Book Review: The Big Fat Surprise

Book Review: The Big Fat Surprise

In the book, The Big Fat Surprise by Nina Teicholz, the main idea is that there is no reason to fear fat in our diets. The author sums it up as saying that eating a diet high in fat, low in carbohydrates is preferable to eating a low-fat, high carbohydrate diet. In evaluating more than a century of studies and interviewing many people (doctors, RD’s, public health officials and more) she states that eating a diet that contains eggs, whole fat dairy, and meat has been shown to fight heart disease, cancer and diabetes.
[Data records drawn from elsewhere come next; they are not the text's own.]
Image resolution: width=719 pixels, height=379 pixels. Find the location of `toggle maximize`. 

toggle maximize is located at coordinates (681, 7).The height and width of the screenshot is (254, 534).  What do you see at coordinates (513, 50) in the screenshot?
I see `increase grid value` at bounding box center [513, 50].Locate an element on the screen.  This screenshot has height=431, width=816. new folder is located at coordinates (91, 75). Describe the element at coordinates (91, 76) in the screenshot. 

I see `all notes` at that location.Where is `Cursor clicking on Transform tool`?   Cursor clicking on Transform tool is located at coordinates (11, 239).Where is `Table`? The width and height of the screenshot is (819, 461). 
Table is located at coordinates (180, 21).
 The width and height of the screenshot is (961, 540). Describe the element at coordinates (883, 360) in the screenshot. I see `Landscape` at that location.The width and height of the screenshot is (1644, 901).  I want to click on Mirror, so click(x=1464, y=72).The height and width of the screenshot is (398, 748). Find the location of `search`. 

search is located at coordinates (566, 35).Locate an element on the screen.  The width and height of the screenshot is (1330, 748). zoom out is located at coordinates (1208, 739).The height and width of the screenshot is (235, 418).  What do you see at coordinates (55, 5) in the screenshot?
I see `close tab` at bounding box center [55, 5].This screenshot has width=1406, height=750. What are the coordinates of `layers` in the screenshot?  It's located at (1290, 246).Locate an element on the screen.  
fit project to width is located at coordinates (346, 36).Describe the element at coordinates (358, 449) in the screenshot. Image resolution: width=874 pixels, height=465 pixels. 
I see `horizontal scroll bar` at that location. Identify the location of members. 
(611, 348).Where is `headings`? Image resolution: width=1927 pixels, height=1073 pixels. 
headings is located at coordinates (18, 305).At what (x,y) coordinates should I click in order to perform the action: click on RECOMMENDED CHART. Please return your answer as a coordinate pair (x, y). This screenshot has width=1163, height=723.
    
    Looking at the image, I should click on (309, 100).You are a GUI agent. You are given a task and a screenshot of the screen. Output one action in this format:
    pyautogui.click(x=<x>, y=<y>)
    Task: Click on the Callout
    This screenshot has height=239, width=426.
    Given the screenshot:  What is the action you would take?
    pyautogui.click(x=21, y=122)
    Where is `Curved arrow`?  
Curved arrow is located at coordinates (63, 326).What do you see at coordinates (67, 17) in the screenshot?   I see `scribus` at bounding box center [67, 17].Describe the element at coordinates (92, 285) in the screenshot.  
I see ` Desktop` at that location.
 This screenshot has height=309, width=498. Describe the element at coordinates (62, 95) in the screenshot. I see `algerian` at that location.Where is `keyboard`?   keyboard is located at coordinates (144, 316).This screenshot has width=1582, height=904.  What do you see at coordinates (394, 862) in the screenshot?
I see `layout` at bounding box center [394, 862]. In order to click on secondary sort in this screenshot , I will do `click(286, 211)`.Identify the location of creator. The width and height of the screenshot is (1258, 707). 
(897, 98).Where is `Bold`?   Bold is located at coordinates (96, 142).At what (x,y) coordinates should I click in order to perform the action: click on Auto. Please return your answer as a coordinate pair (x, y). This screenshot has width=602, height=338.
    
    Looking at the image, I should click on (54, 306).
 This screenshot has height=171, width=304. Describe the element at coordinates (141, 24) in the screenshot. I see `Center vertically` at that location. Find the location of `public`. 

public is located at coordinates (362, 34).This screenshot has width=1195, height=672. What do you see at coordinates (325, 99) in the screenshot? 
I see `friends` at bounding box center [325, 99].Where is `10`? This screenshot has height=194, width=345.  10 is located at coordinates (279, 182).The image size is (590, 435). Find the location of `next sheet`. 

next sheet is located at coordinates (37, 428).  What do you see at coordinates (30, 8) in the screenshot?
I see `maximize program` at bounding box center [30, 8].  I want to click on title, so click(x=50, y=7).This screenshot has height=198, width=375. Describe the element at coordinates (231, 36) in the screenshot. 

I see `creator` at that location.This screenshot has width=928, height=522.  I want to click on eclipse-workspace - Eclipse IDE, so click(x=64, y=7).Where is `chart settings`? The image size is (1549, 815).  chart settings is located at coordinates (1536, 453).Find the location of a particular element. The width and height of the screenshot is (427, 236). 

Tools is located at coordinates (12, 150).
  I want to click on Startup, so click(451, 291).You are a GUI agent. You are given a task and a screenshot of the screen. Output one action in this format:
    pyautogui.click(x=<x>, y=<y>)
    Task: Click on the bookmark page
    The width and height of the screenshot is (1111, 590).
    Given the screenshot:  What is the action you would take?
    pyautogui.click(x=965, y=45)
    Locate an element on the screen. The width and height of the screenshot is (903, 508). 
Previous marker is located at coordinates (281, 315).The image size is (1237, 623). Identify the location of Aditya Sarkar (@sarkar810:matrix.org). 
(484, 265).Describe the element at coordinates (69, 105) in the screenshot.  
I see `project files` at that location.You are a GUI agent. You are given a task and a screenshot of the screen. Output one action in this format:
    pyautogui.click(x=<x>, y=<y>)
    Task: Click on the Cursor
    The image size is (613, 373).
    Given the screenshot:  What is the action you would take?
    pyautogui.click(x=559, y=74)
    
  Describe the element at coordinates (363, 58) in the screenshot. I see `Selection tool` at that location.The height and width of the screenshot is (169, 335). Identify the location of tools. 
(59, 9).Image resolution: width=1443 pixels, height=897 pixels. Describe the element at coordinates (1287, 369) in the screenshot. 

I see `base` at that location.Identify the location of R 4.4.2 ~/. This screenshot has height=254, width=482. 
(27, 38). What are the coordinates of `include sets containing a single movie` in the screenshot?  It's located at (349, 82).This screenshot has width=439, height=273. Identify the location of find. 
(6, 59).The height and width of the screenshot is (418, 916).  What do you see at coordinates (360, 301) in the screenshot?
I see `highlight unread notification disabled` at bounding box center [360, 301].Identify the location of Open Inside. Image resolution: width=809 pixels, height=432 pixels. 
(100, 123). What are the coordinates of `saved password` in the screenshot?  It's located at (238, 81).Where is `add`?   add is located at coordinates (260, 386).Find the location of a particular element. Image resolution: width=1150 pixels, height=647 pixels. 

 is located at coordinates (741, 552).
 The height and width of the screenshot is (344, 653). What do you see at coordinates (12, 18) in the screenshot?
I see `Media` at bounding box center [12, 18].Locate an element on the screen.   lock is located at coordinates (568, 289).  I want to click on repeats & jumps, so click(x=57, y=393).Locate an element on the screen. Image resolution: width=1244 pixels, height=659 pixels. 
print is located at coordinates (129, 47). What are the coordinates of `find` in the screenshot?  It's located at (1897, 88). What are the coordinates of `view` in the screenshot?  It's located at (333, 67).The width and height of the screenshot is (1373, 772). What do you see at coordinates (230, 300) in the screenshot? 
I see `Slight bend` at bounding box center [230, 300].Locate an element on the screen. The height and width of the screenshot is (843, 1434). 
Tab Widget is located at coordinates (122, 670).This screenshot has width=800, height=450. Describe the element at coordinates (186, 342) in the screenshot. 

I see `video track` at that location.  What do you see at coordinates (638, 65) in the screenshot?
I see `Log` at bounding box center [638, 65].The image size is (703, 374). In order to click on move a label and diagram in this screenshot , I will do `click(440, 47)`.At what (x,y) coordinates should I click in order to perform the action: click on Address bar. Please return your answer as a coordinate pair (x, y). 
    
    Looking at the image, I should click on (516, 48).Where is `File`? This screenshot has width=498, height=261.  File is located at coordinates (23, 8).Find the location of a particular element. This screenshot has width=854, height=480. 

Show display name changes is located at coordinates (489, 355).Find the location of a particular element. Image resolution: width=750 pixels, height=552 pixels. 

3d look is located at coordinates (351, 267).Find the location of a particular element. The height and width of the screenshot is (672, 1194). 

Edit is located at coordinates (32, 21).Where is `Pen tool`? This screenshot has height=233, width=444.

This contrast the low-fat, high carbohydrate diet that has been recommended due to politics, media and other pressures that has caused rates of obesity and diabetes to rise and heart disease to continue.

One nutrition point I found alarming was the discussion of putting four-year olds on cholesterol lowering diets and the drug, cholestyramine. I didn’t realize that Dr. Ornish’s study was based on only 22 subjects. That’s not so much a nutrition point, but certainly a scary point about how much influence someone can have with the power of misinformation. Case in point, when my husband will order an egg white only omelet because he “heard that was healthier.” The discussion on toxic heated oils and the thick gunk that they produce in fast food and mom and pop restaurants was beyond disturbing to me. I knew about the heating of the oils, but not this shellac factor and how it gets on walls and clothes and needs to be chemically dissolved because of the gunk it produces. It is beyond disturbing to think of the affects this is having due to ingestion, let alone on the skin of anyone working with it, or inhaling it. 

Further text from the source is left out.